A local LLM deployment is simpler to operate than most teams expect and more complex to tune for production than most vendors admit. This guide covers hardware selection through production monitoring, based on deployments across Ollama, vLLM, and llama.cpp in production environments.
Hardware selection
VRAM is the binding constraint. A 7B parameter model quantized to Q4_K_M requires approximately 4.5GB VRAM. A 13B model at the same quantization requires approximately 8GB. A 70B model requires either multiple GPUs or a CPU inference approach with llama.cpp. For production inference serving multiple concurrent users, VRAM determines throughput -- more VRAM means more concurrent context windows, not just larger models.

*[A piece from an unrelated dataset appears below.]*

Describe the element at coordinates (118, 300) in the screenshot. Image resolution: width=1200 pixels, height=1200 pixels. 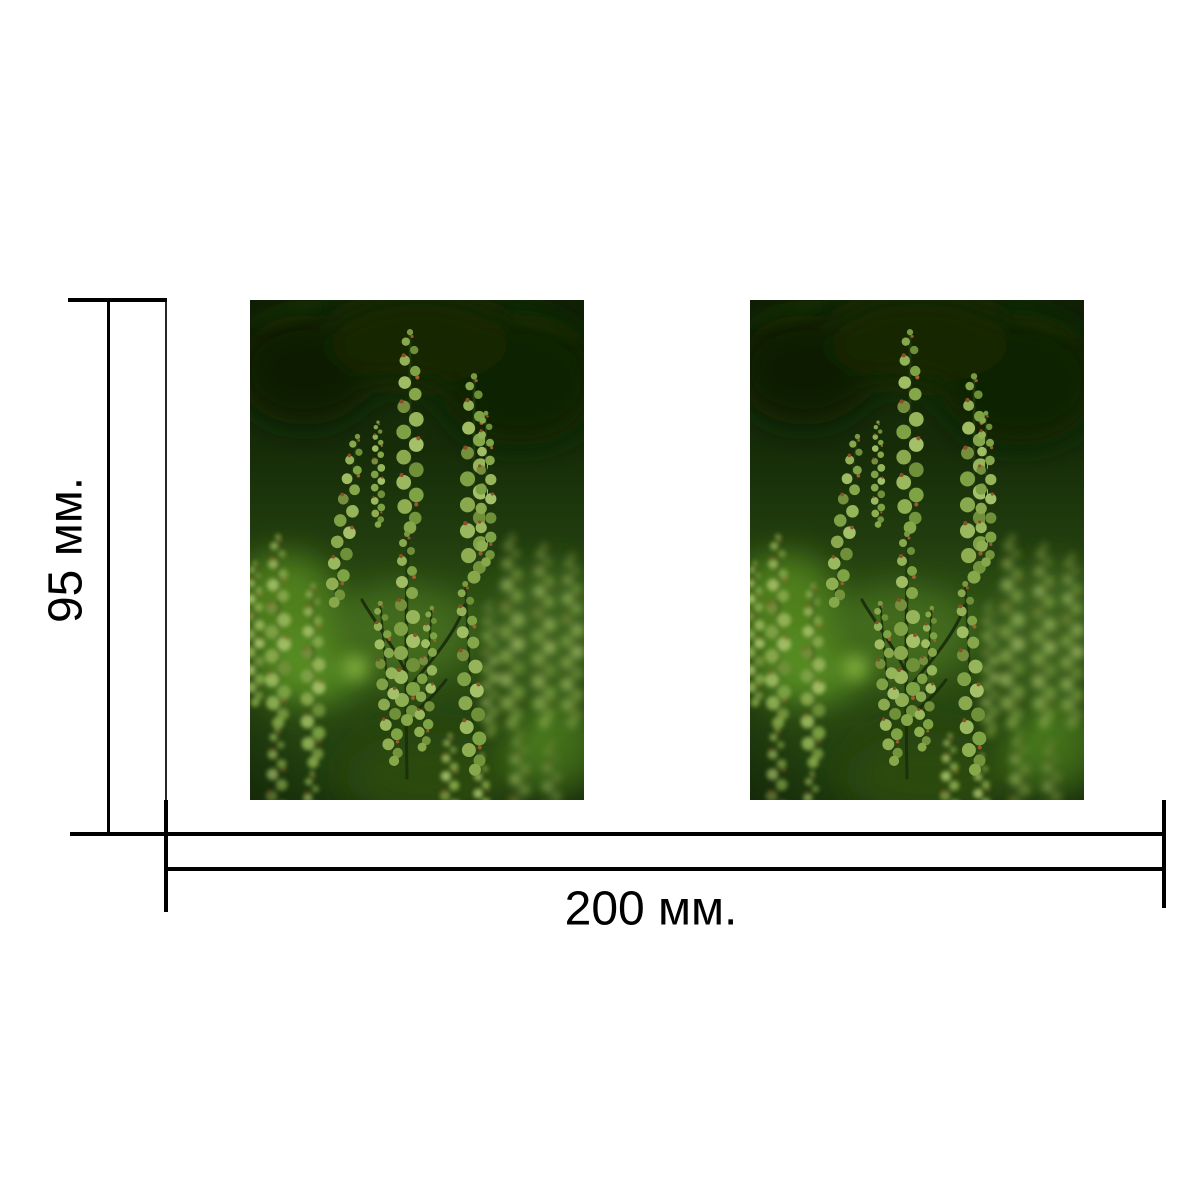
I see `height-dimension-top-cap` at that location.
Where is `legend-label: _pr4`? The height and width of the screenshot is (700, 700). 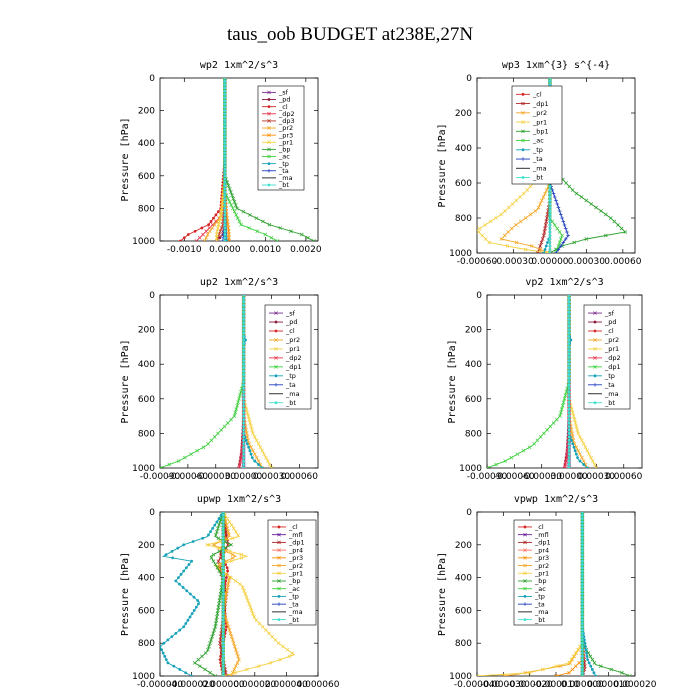
legend-label: _pr4 is located at coordinates (296, 550).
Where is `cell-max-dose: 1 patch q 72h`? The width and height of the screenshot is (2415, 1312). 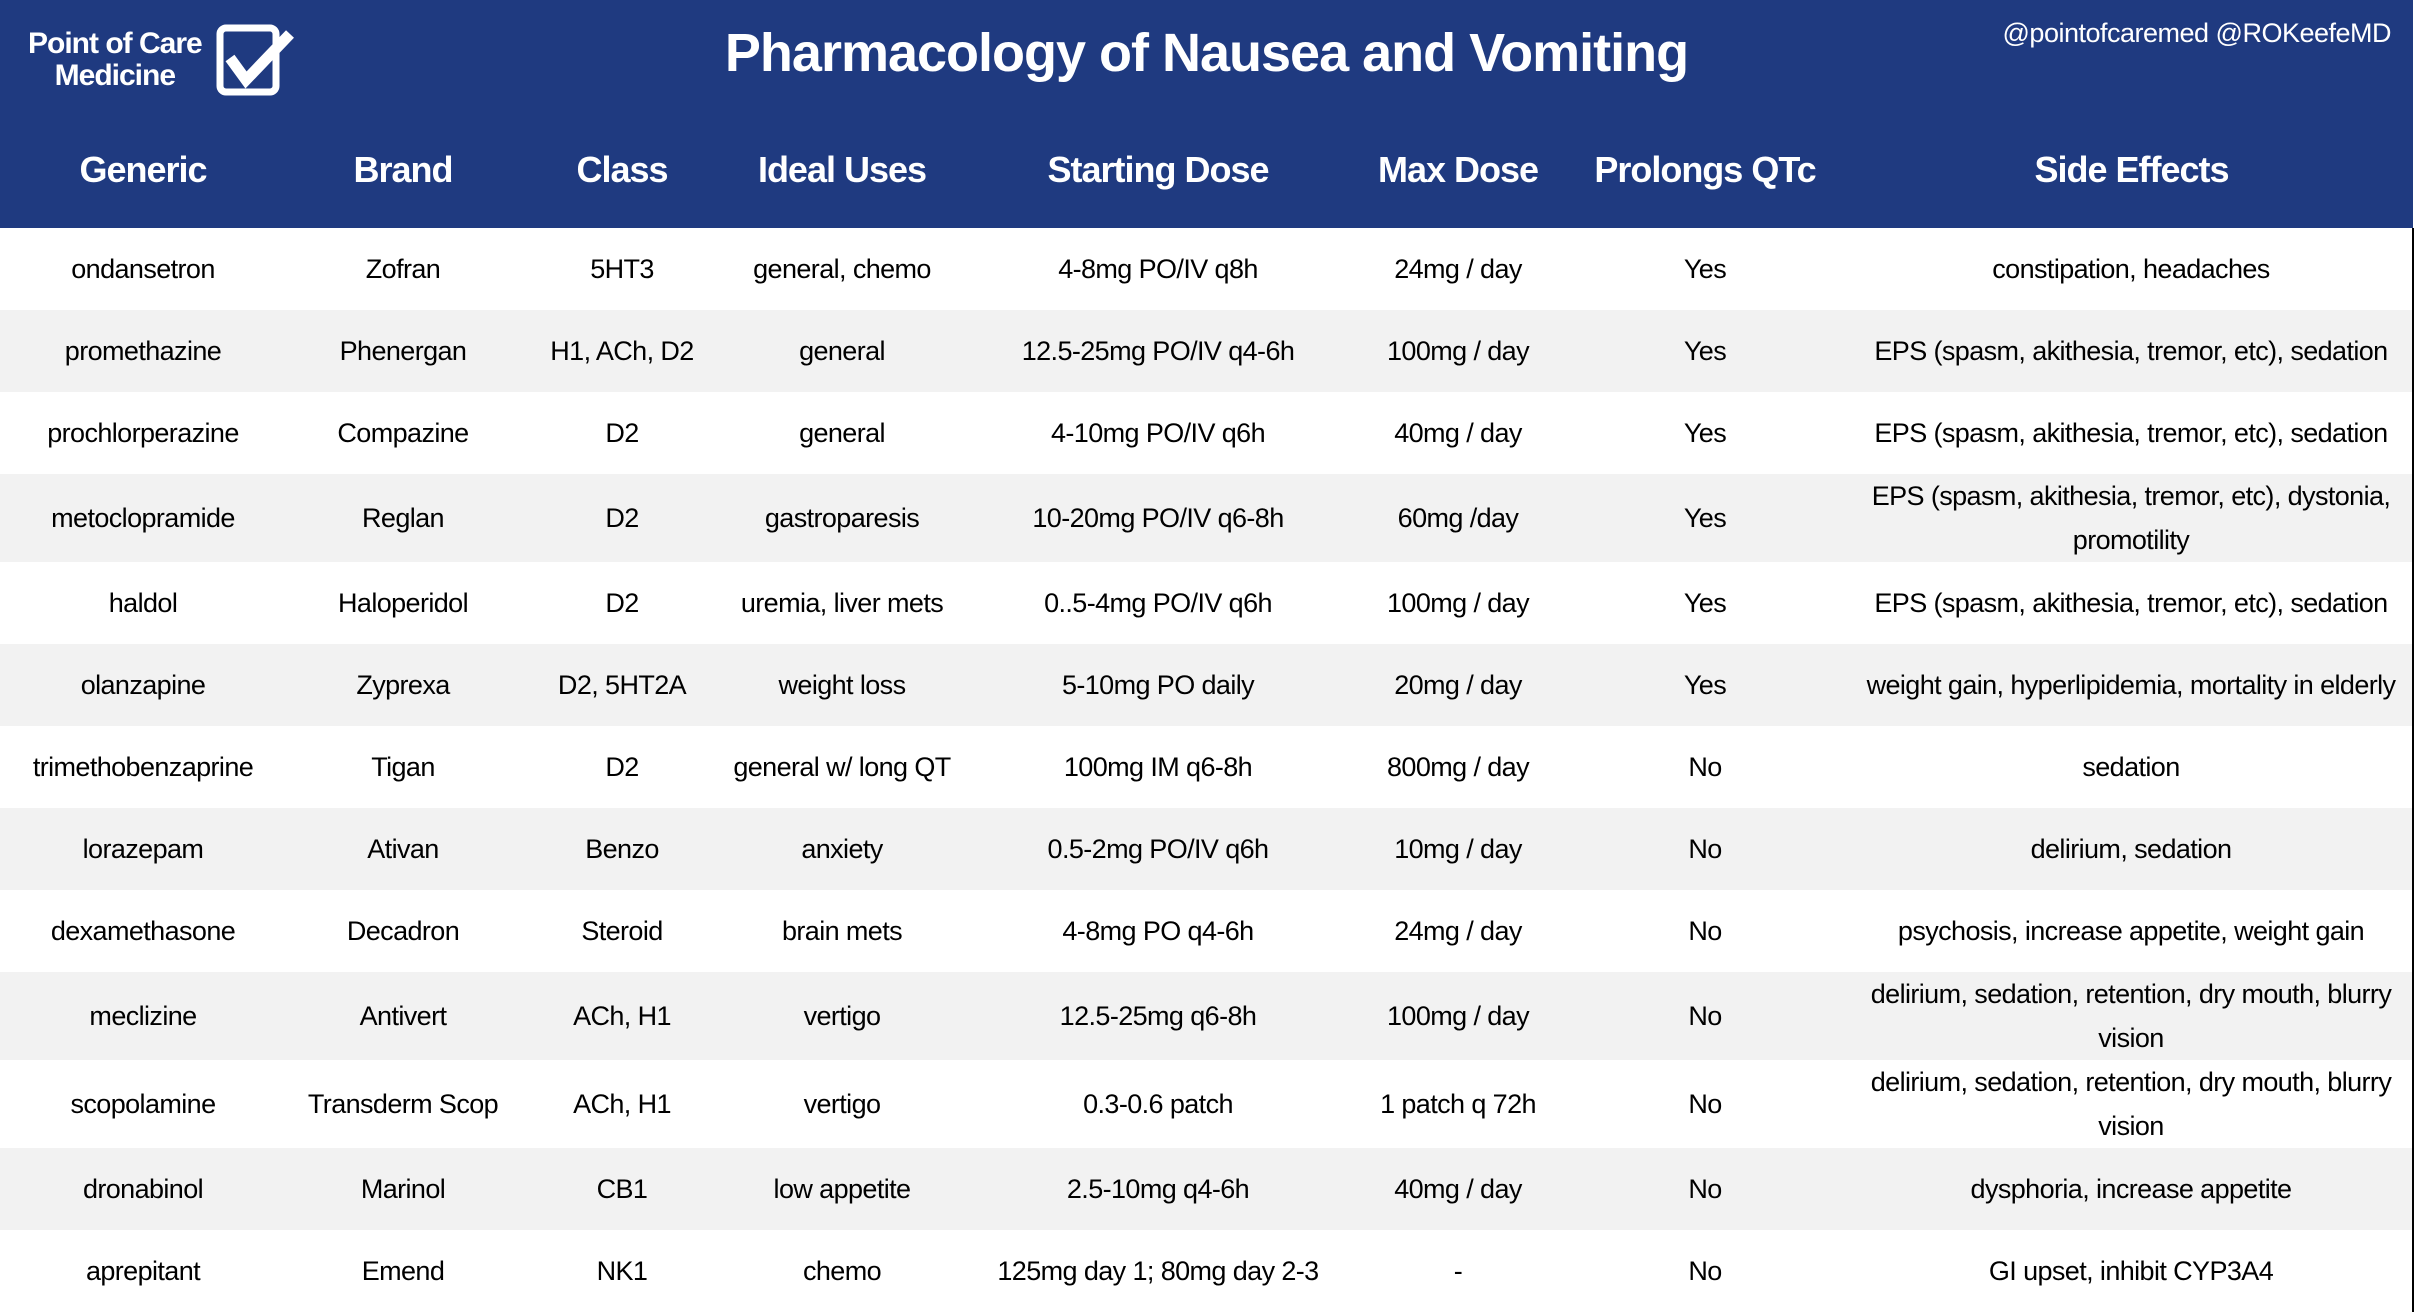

For single-user or developer workloads: a consumer GPU with 8 to 16GB VRAM runs 7B to 13B models well. For production serving: NVIDIA A10G (24GB) handles 13B models at production throughput. NVIDIA A100 (80GB) handles 70B models or multiple smaller models simultaneously. CPU inference with llama.cpp is viable for batch processing where latency tolerance is 10 seconds or more per query.
Inference server choice
Ollama for local development and single-user deployments: simple model management, OpenAI-compatible API, minimal configuration. vLLM for production multi-user serving: PagedAttention for efficient VRAM use, continuous batching for throughput, structured output support. llama.cpp for CPU inference and environments without GPU hardware.
Production monitoring
Track four metrics: time-to-first-token (TTFT) for latency, tokens per second for throughput, VRAM utilization to detect memory pressure before OOM, and queue depth to detect when you need to scale. Alert when TTFT exceeds your SLA target or when queue depth stays above zero for more than 60 seconds.